Goal of the exercise ::
Repeat the records verbatim and leave the pictures out of your copy.
(Dataset entries Opens)
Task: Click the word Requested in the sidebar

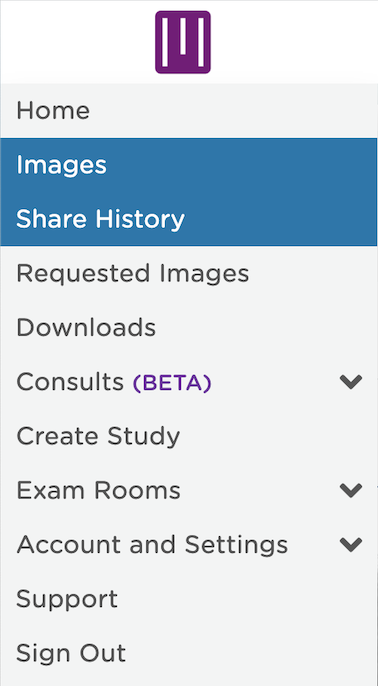Action: pos(84,273)
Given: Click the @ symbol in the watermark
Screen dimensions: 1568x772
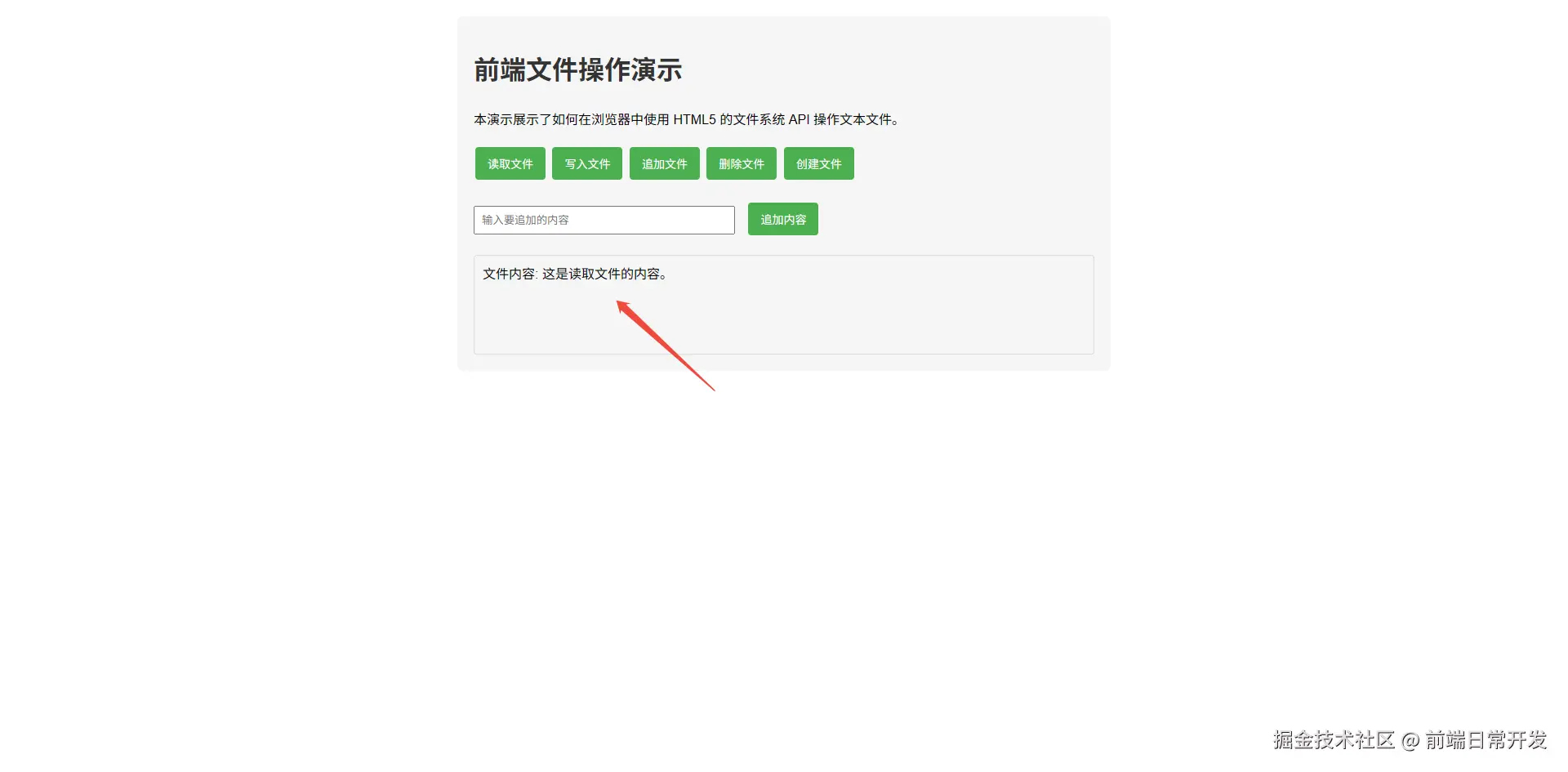Looking at the screenshot, I should click(x=1410, y=741).
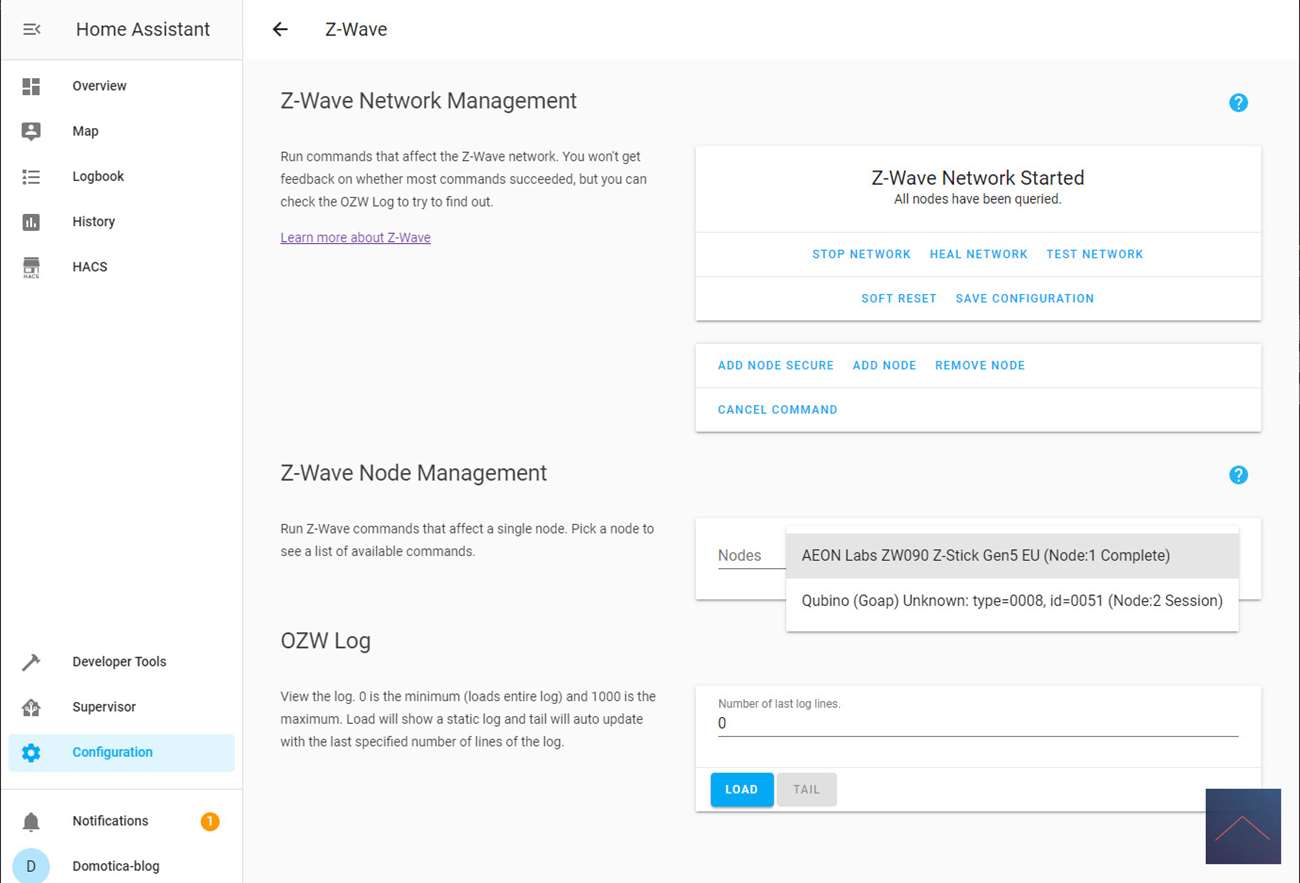Collapse sidebar using hamburger menu icon

tap(31, 29)
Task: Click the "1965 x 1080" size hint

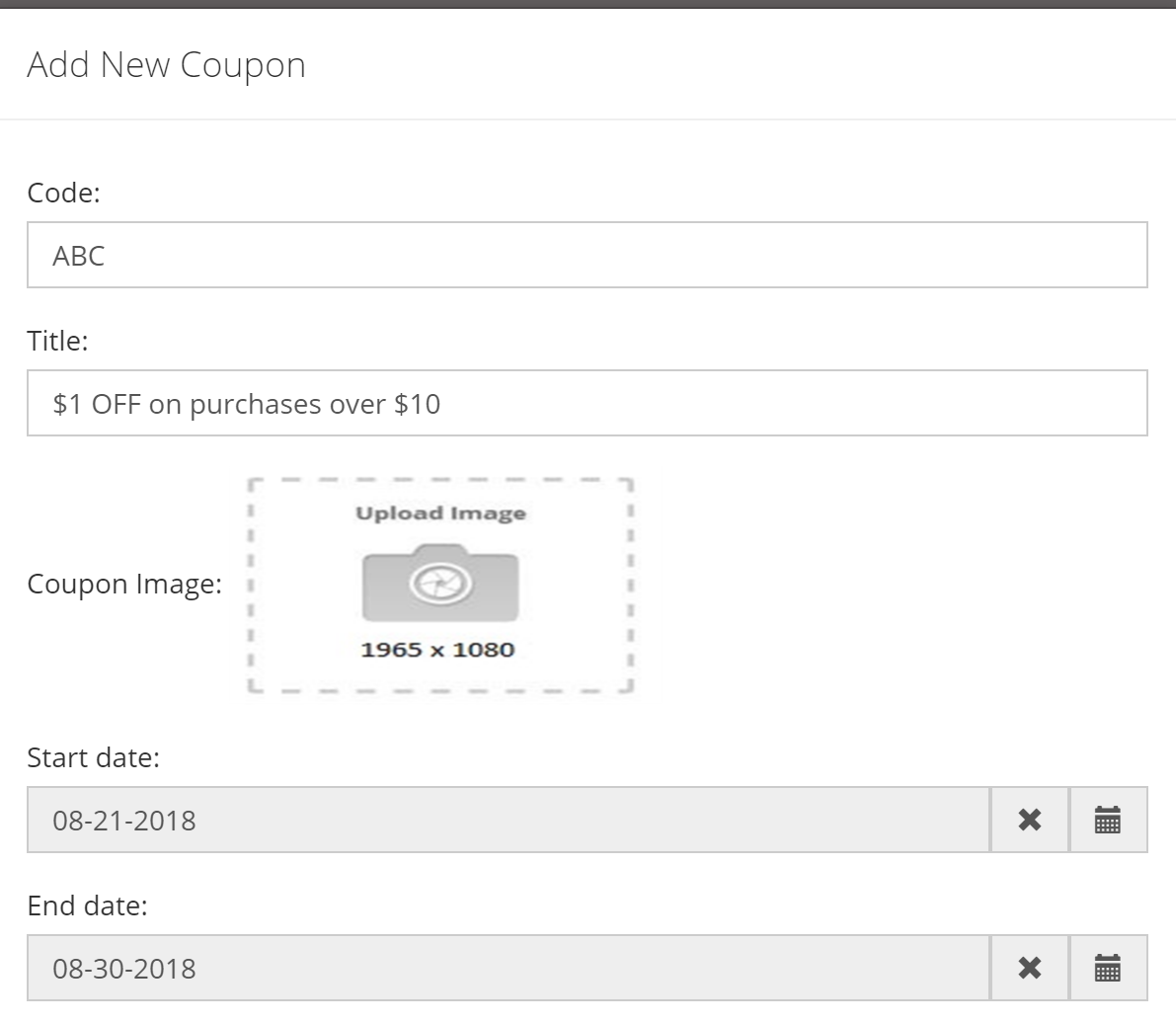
(Dataset entries Closes)
Your solution ::
Task: Click the word Requested in the sidebar

Action: pos(84,273)
Given: Click the @ symbol in the watermark
Screen dimensions: 1568x772
Looking at the screenshot, I should click(x=1410, y=741).
Collapse sidebar using hamburger menu icon

tap(31, 29)
Task: Click the "1965 x 1080" size hint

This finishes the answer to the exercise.